Man who keeps lions says we shouldn't tar all owners with same brush

Man who keeps two rescue lions from a Romanian circus in his back garden in a Nottingham village despite criticism from animal rights groups insists the big cats are NOT pets and ‘take everything out of your life’

  • Reece Oliver, 30, rescued lions Rocky and Rora from ‘bad conditions’ in Romania 
  • Keeps lions, a Puma and 27 monkeys in enclosure in back garden in Nottingham 
  • Defended himself after PETA said that private owners fuel captive wildlife crisis
  • Says there are owners who rescue and keep exotic animals in a ‘really good way’

A man who rescued two lions from a Romanian circus and keeps them in his back garden says not to ‘tar all exotic animal owners with the same brush’. 

Reece Oliver, 30, is a licensed big cat owner who keeps an array of animals, including a Canadian puma, 27 monkeys and two wallabies, in an enclosure in the garden of his home in Strelley, Nottingham.  

His collection of exotic animals began after he took in a pair of monkeys from a woman who was terminally ill, and he rescued lions Rocky and Rora from ‘bad conditions’ in Eastern Europe after hearing they were set to be euthanised. 

Appearing on This Morning today, Reece defended himself against PETA, who say that private owners can ‘fuel the captive wildlife crisis’ by glamorising the ownership of exotic animals. 

However Reece insisted that his animals aren’t pets, and said while many hold negative views on private owners because of Netflix’s Tiger King, there are many people who ‘do this in a really good way’.   

Reece Oliver, 30, is a licensed big cat owner who keeps an array of animals, including a Canadian puma, 27 monkeys and two wallabies, in an enclosure in his Nottingham garden

He rescued lions Rocky and Rora from ‘bad conditions’ in Eastern Europe after hearing they were set to be euthanised

PETA told the show: ‘Private owners often fuel the captive wildlife crisis by displaying wild animals in unnatural conditions, flaunting selfies and bottle feeding on social media. These irresponsible behaviors perpetuate the damaging myth that these animals make good pets.’ 

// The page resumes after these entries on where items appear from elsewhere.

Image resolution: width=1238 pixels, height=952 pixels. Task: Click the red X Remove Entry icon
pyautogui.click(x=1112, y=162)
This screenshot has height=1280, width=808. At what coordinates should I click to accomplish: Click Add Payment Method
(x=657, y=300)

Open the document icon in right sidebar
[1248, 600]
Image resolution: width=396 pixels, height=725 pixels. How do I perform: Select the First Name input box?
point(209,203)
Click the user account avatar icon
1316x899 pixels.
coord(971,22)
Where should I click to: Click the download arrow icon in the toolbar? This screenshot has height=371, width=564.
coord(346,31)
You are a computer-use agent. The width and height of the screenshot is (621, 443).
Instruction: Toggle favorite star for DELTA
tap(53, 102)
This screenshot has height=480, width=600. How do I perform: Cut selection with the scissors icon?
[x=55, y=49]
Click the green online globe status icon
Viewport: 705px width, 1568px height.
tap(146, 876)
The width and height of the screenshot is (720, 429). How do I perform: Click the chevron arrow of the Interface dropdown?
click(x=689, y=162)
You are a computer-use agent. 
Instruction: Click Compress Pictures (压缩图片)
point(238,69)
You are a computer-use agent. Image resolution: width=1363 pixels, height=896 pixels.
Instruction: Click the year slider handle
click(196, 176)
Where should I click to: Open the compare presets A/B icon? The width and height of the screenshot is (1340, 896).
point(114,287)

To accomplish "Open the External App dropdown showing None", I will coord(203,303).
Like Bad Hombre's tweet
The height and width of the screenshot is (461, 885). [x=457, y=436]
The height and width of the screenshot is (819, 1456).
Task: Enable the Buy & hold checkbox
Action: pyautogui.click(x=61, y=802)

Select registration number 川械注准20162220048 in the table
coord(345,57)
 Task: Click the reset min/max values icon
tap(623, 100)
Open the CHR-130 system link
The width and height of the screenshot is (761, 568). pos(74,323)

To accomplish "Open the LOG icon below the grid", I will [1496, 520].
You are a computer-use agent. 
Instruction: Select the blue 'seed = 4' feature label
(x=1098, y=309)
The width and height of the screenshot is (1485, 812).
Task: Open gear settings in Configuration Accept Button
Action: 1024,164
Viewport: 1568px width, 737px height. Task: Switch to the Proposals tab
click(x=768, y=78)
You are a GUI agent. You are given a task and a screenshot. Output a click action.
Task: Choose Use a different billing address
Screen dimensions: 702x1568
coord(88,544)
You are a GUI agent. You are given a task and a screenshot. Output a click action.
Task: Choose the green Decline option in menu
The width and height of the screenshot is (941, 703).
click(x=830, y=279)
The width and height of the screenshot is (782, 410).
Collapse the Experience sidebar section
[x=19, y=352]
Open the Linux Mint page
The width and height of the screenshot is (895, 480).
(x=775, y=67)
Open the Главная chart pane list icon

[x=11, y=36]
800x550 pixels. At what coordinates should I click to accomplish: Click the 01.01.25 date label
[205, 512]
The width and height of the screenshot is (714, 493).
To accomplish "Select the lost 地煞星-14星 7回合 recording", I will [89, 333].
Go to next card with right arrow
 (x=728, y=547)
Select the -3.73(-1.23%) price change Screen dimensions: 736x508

Reece said: ‘They’re not pets, they’re not something you keep in your house. There are other countries where the laws are a lot more relaxed and people do do that. 

‘I have made mistakes in the past where I’ve taken selfies with them, and that’s not something I like to actively practice. 

‘From the Tiger King on Netflix, I think people need to take a look – there are people who do this badly and people who do this in a really good way and I think that’s in every aspect of keeping animals. 

Reese said while many hold negative views on private owners because of Netflix’s Tiger King, there are many people who ‘do this in a really good way’. Pictured, Tiger King’s Joe Exotic 

‘I think you have to make your own view and not tar everybody with the same brush.’ 

He later added: ‘It’s not an easy process and these aren’t my pets. They are a lifelong commitment and I would never say someone should have one of these as a pet. They really take everything out out of your life.’ 

Former show jumper Reece was recently given permission by Broxtowe Borough Council to expand his enclosure, despite backlash from neighbours, and says it could be expanded to ten times its current size. 

‘At the moment we have the original enclosure we built for them when they were cubs and we’ve just got permission to expand it, five or six times, even ten times the size of what it is now. 

Former show jumper Reece was recently given permission by Broxtowe Borough Council to expand his enclosure, despite backlash from neighbours. Pictured, a puma at Reece’s enclosure 

‘With much more enrichment activities, we’re always upgrading the security and the conditions to make it completely the best for them. 

‘We have laser surroundings to stop intruders coming in and great alarm systems and tracking systems to make sure the cats don’t escape, we’re always trying to improve the facilities to make it the best for them.’   

When asked whether there had ever been problems with the animals getting too close to staff members, he said: ‘No we have a really good procedure. 

‘We have as much protective contact as possible and really good risk assessment to make it safe for the animals and safe for us.’